**Task**
Return only those lines of the listing that hold the word "horárias".

(Beginning of Information provided)

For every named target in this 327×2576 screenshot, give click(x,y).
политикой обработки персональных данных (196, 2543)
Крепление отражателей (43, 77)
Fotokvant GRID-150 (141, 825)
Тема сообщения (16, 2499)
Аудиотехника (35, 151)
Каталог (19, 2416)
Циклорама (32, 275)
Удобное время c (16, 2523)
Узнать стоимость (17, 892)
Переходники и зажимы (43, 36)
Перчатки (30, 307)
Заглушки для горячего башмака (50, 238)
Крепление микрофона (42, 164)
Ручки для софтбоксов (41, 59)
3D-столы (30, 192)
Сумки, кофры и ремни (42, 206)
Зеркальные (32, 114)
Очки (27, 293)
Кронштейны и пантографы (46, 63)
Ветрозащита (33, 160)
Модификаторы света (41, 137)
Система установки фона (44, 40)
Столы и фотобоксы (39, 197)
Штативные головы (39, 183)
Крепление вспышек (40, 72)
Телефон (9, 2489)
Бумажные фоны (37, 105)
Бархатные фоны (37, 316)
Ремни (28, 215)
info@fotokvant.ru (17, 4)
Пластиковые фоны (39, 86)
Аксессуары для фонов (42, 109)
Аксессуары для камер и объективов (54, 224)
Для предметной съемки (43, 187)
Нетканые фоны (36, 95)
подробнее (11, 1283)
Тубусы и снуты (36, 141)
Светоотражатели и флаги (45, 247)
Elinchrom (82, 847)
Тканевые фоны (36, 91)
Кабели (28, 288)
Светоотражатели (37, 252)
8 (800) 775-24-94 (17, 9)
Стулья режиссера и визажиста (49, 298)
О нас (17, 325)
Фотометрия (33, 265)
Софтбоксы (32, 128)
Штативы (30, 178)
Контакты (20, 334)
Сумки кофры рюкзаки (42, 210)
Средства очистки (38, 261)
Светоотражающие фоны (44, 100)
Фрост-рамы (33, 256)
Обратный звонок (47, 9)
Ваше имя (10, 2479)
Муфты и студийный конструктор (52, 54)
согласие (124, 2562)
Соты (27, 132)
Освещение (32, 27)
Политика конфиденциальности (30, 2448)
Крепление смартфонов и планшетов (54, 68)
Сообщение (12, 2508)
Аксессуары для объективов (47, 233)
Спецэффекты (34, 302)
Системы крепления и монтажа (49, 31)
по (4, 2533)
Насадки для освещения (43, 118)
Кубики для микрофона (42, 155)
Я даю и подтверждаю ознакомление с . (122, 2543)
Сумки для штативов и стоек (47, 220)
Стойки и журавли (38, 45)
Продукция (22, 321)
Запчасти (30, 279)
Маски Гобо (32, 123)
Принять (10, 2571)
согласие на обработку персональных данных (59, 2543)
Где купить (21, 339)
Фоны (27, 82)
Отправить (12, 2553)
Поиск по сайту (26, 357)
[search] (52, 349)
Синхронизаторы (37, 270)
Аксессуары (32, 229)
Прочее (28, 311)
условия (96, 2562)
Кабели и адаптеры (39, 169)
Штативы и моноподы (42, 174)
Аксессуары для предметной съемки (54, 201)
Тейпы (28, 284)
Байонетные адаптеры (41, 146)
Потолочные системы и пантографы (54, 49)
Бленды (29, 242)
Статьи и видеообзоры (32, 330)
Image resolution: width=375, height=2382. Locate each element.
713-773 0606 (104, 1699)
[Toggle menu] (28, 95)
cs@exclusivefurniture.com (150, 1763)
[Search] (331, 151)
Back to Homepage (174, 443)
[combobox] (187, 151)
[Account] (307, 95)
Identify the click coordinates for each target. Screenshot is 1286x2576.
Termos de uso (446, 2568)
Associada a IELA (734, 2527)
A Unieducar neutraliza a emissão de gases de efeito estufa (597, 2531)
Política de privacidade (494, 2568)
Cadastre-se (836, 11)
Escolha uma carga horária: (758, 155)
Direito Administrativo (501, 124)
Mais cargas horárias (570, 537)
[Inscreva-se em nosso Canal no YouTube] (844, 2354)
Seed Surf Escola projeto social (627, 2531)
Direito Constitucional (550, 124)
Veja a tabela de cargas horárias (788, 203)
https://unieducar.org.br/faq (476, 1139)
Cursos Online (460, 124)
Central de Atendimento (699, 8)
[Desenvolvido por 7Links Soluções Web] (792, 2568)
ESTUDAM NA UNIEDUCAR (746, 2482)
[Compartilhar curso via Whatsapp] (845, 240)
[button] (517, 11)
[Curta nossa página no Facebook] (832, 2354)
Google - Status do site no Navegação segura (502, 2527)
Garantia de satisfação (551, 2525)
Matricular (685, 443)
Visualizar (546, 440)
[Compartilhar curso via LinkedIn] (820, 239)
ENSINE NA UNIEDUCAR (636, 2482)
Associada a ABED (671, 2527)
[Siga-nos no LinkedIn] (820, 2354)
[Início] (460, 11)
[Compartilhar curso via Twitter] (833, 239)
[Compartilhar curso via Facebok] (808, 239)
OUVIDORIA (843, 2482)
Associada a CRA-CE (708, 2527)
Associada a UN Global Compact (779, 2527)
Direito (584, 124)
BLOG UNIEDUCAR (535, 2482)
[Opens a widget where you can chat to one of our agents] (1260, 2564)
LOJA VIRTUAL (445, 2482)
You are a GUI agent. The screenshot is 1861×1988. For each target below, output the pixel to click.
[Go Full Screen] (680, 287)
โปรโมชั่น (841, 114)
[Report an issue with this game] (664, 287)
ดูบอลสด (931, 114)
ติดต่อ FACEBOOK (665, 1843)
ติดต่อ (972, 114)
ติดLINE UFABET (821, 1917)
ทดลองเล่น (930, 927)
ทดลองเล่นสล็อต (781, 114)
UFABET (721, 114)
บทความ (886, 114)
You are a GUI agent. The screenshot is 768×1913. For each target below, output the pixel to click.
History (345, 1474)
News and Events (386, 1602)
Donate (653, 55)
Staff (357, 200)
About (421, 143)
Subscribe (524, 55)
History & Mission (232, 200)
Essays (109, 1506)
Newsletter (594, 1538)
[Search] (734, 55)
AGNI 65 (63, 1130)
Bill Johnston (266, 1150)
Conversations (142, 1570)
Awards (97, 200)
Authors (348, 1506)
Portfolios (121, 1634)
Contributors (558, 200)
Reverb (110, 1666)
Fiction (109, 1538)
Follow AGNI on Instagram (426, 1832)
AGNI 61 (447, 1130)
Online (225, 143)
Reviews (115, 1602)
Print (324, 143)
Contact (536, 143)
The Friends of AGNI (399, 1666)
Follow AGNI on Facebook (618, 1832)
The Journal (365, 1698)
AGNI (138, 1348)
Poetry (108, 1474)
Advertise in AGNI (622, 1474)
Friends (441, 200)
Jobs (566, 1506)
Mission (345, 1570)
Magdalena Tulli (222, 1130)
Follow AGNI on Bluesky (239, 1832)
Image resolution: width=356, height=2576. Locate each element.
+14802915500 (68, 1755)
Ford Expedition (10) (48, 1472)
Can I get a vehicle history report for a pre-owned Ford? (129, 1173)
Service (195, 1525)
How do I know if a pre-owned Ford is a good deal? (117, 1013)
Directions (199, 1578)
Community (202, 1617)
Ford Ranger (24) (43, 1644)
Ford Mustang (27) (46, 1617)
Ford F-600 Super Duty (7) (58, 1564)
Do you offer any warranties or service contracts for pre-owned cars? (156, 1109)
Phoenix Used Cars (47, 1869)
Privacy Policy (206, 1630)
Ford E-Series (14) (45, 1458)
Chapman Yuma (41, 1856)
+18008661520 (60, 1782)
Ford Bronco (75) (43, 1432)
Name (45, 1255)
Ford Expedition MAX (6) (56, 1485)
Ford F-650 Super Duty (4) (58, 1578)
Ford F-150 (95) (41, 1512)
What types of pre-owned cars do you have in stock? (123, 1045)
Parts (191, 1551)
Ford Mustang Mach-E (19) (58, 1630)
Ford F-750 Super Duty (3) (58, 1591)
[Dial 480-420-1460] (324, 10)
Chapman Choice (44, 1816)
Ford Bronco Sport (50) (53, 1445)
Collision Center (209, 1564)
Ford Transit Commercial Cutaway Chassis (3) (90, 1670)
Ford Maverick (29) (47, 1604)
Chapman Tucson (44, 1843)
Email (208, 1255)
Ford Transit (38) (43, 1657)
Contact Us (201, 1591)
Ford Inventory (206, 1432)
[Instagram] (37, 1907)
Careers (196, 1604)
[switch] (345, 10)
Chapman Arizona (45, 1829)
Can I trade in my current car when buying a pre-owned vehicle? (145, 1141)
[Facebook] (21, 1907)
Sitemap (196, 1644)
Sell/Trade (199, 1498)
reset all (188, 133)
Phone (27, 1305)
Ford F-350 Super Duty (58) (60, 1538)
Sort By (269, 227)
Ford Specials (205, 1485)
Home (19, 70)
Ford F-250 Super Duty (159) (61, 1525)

(End of Information provided)

**Completed exercise**
Mais cargas horárias (570, 537)
Veja a tabela de cargas horárias (788, 203)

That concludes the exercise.